Thanks to Vlad, The Greatest Tranformation Ever is Now Beginning

Billions poured into electric-vehicle companies, but much more will be  needed before the auto industry changes - MarketWatch

At the risk of sounding like a poor man’s Tom Friedman, I’m watching the truly astonishing turns of events in response to Vladimir Putin’s invasion of Ukraine and thinking that this holds potential to be the single most transformative global episode since WWII. And not just militarily.

Just a few things that come to mind:

In automotive terms, the rubber is truly meeting the road in the US of A. I see no one expecting the price of gas to return to pre-invasion levels for months, if ever. In fact, based on my diet of articles and YouTube videos of economists, finance ministers, etc. there isn’t anyone who does not see prices continuing to escalate upwards all summer long. $6 a gallon and higher in Minnesota is not out of the question this year.

The effect on vacation travel — by car or plane — and commuting habits is plain to be imagined . (And this just as businesses, post-COVID, were coaxing employees back into the office.)

Then imagine consumer demand for immediate alternatives to the average family’s 5000-pound SUV and pickup. With the US cutting off the 8% of oil it gets from Russia, and Europeans slapped across the face with the existential dilemma they’ve created buying billions of euros of gas from a homicidal maniac, an even more dramatic/disruptive tightening of the tap is inevitable.

(In a couple months, I expect to see some real bargains for people shopping for a 13 mpg Ford F-150. Computer chip shortage be damned.)

“Transformative” also applies here to the no doubt foul-smelling deals being cooked up with the Saudis, Iranians and Venezuelans to reduce cost-at-the-pump issues here and make up for fuel Europeans will need next winter when — not if — they stop doing business with Vlad the Invader.

So let’s imagine the new-found demand for electric transportation. Mass and personal transportation-wise. It’s been a common understanding for years now that cost is the critical factor in any transition to electric vehicles. Well, a 50%-80% increase in gas prices is pretty much what the good green doctor has always ordered if you want to dramatically increase the US’s 2% electric vehicle fleet substantially and permanently higher. True, there are basic material issues related to the invasion, but I’d bet the longer term viability of electric wins out over ever more impractical internal combustion cars. (It would be nice if we could capture some of that gas price increase for state and national treasuries but … share-holder value, you know.)

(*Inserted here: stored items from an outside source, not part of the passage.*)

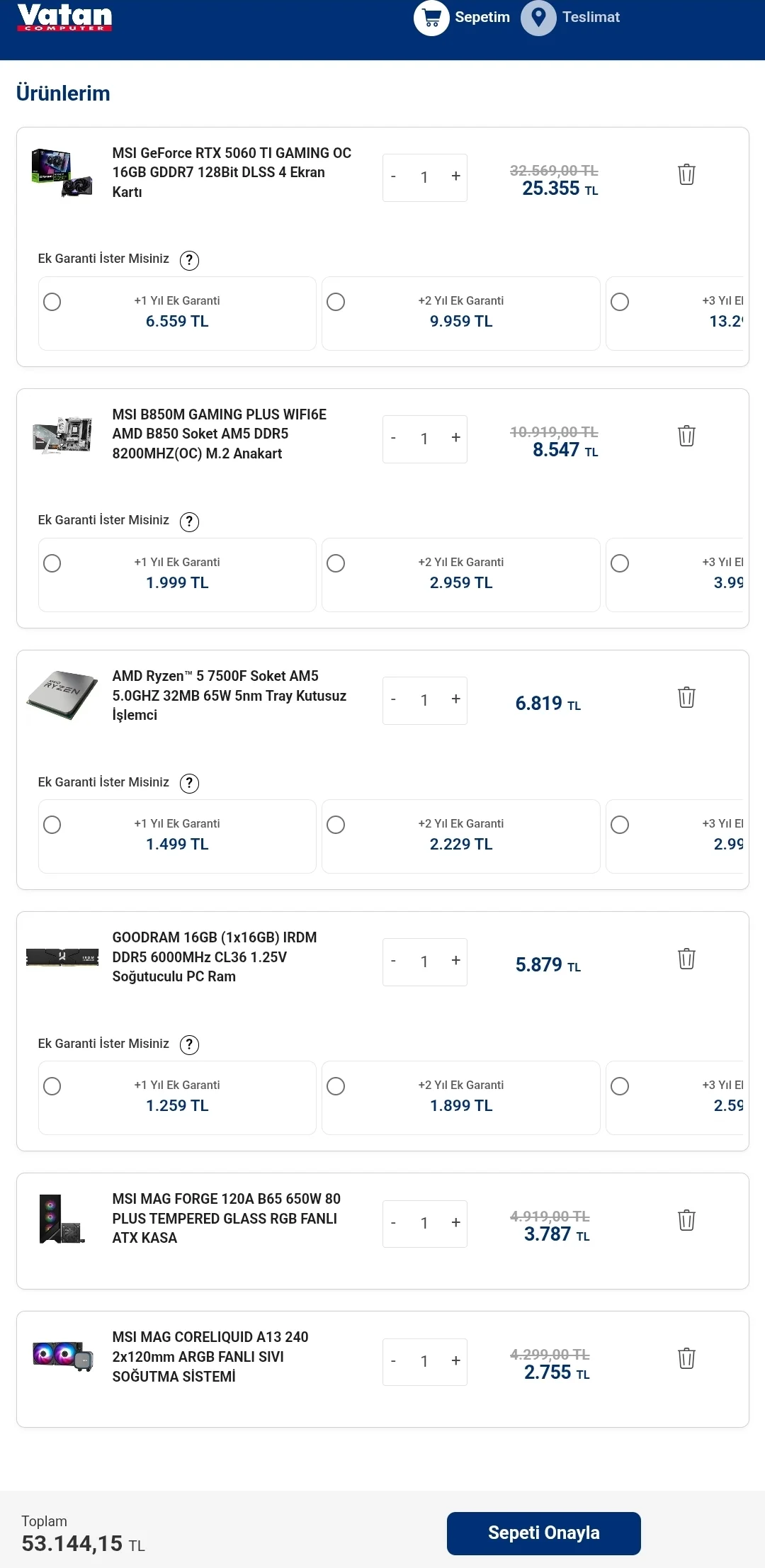The image size is (765, 1568).
Task: Click the Sepeti Onayla button
Action: coord(543,1533)
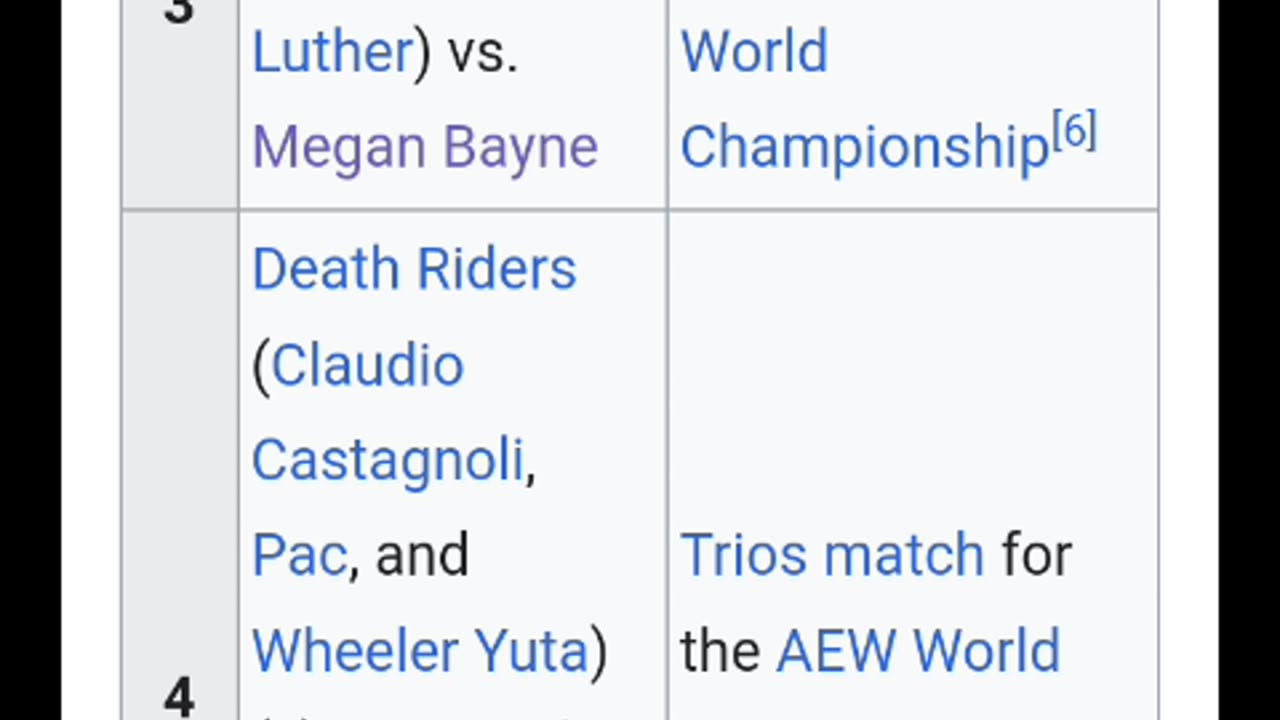Jump to citation reference 6
Screen dimensions: 1280x720
[x=1075, y=132]
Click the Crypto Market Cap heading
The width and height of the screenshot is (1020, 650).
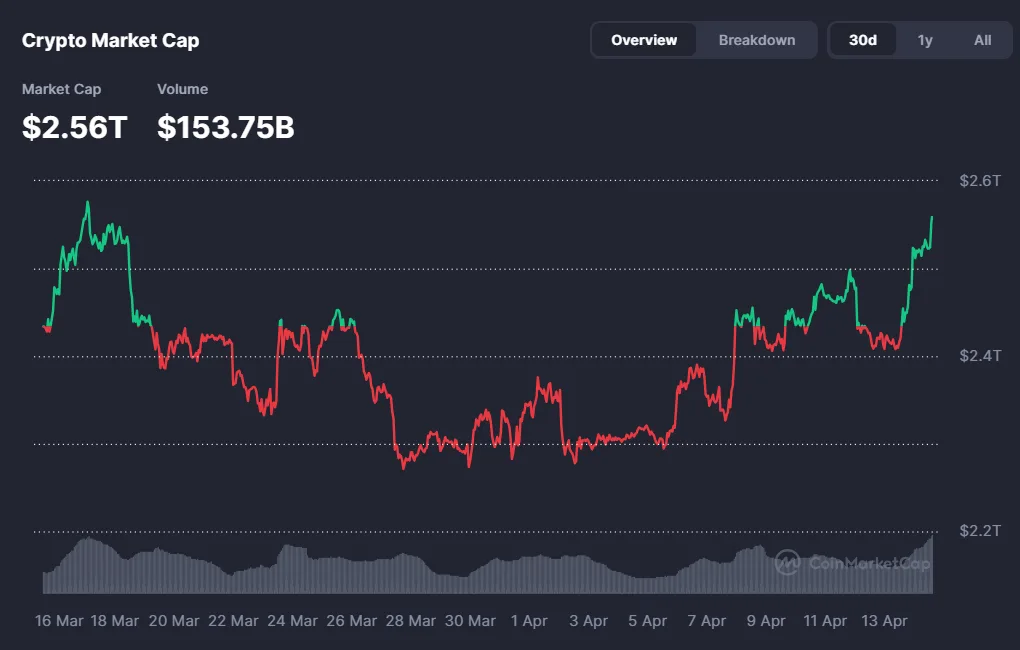110,41

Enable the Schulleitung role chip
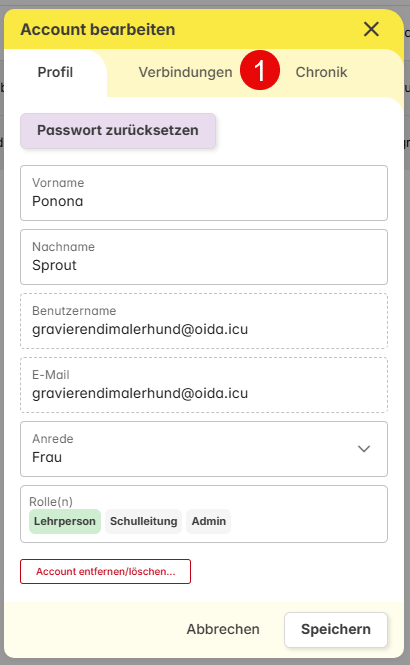point(144,521)
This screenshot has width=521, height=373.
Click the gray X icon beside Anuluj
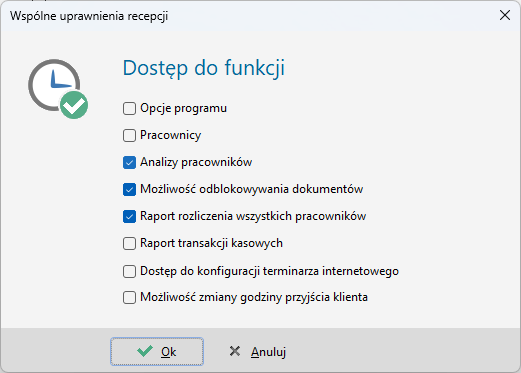point(235,351)
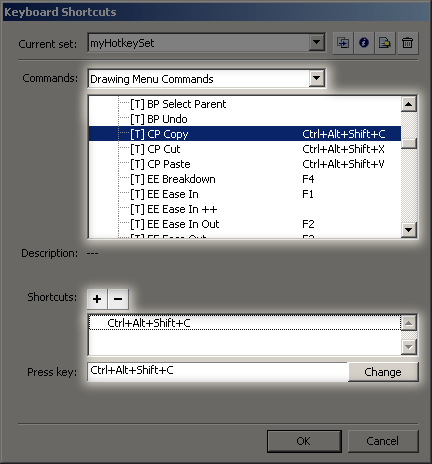Click the Change button
Viewport: 432px width, 464px height.
(383, 372)
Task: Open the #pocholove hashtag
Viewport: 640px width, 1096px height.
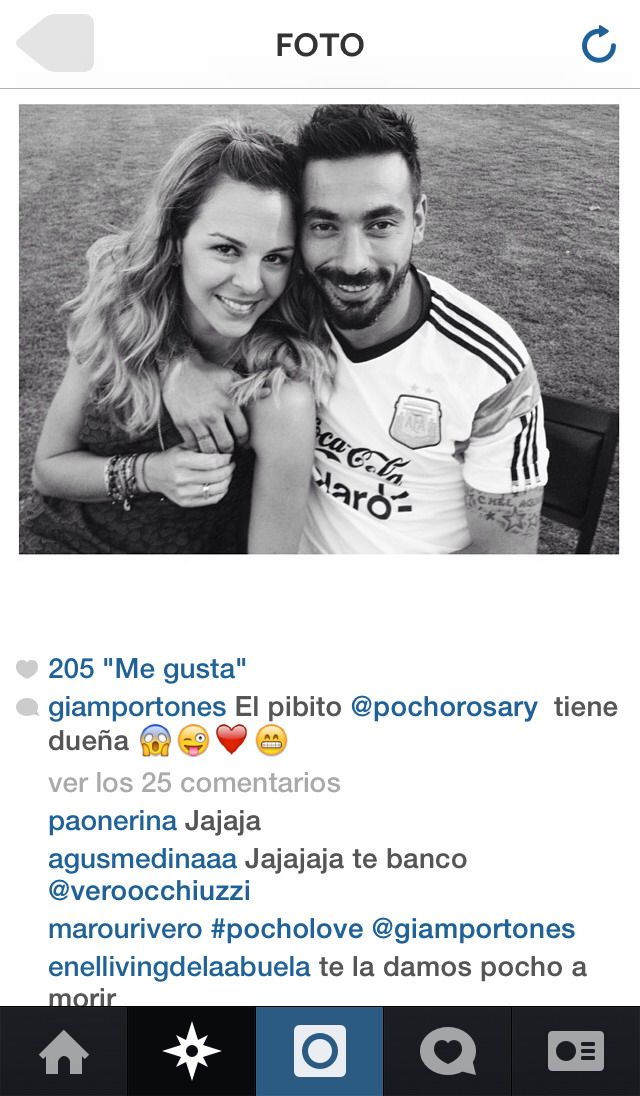Action: [286, 929]
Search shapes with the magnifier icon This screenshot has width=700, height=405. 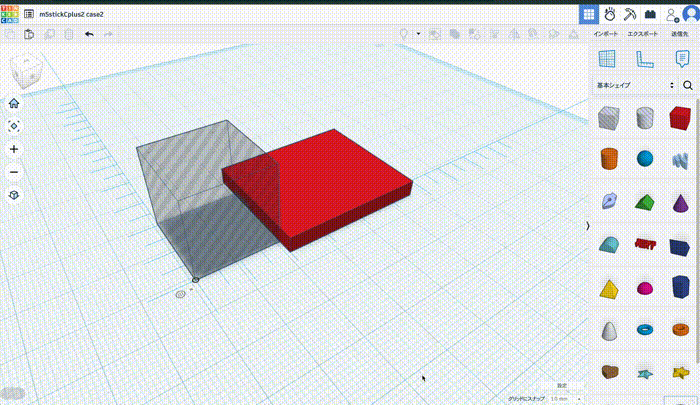coord(687,85)
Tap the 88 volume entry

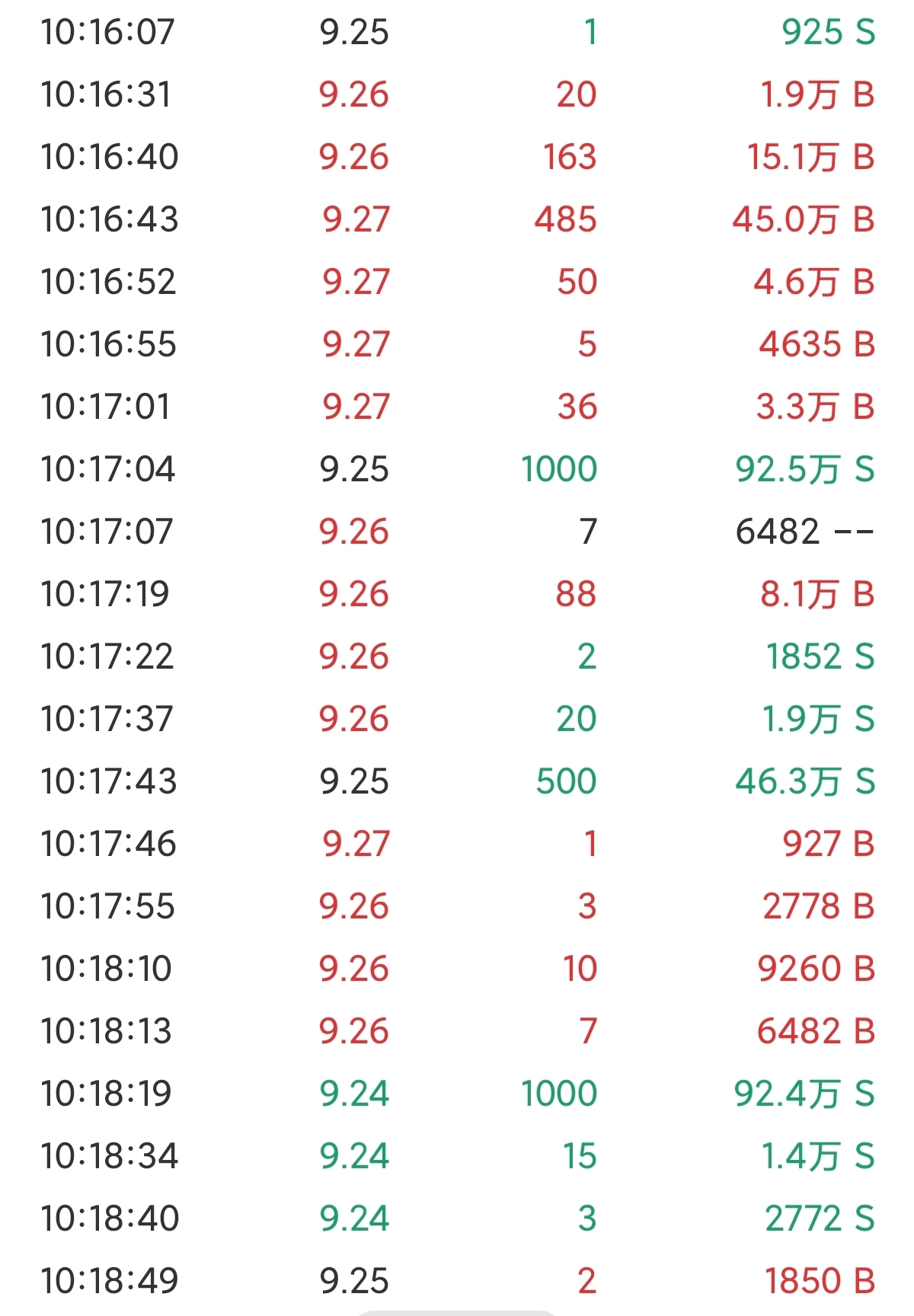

Then we get to the power required to both manufacture and charge not thousands but tens of millions more electric vehicles. Solar and wind and other nice green renewables are simply not sufficient — currently — to handle such demand. Which is where next generation nuclear becomes a serious part of any grand energy (and climate) transformation.

When I think of the great, convulsive events that have taken place in my lifetime — the Cold War/Cuban missile crisis, Vietnam, various assassinations, the fall of the Berlin Wall, 9/11, the crash of 2008 — none of them set off the combined shift or reinvigoration of alliances, reexamination of national priorities and changes in day-to-day consumer habits and lifestyle that we can see erupting here from Putin’s hellish blunder.

And this is all based on the situation as it stands today, before a truly desperate Putin — a man for whom “losing” equals death, figuratively and quite possibly literally — escalates this war into something truly catastrophic.

Please feel free to tell me where I’m mistaken about any of this.

4 thoughts on “Thanks to Vlad, The Greatest Tranformation Ever is Now Beginning

  1. Transformative event for sure. Let us hope, though, that the survivability of the solar panels and nuclear power plants whose construction it accelerates are not tested by the nuclear holocaust whose danger it equally accelerates!

  2. Rather than being transformed by the actions of Putin , US Energy Policy should be viewed as an issue of National Security. We have the ability to produce a significant amount of energy in our country. Enough so we can reduce any need for Russian oil , export energy to European nations with a higher degree of dependence than we have , minimize further cost increases and allow us to transform to a green energy policy at a realistic pace with reduced impact on our economy..The article suggests we have no choice than the decision to transform ourselves due to the actions of Putin. We are 15-20 years away from significantly reducing our dependency on fossil fuels. Based on current realities our country needs a plan for our energy needs and capabilities. Our leadership can no longer ignore the issue unless you want Putin to decide it for us.

  3. Brian,just curious,what is your favorite Tom Friedman article from years past?The one where he wrote that no 2 countries that have a McDonald’s have never engaged in military conflict?His support for the invasion of Iraq?The 2006 Playboy Interview where he praised GWB’s courage?His March 6 2018 NYT Column praising the Saudi Crown Prince?This is why “experts”should be looked at skeptically.

    • I get your point, and my response is that I’m only referencing Friedman for his “macro views” of how everything from a Lexus to a dung beetle is inter-related. I do NOT regard him as some kind of infallible seer, in fact I find him undigestibly self-serious most of the time. Still, I read him regularly. My idea of a great columnist? Charlie Pierce at Esquire.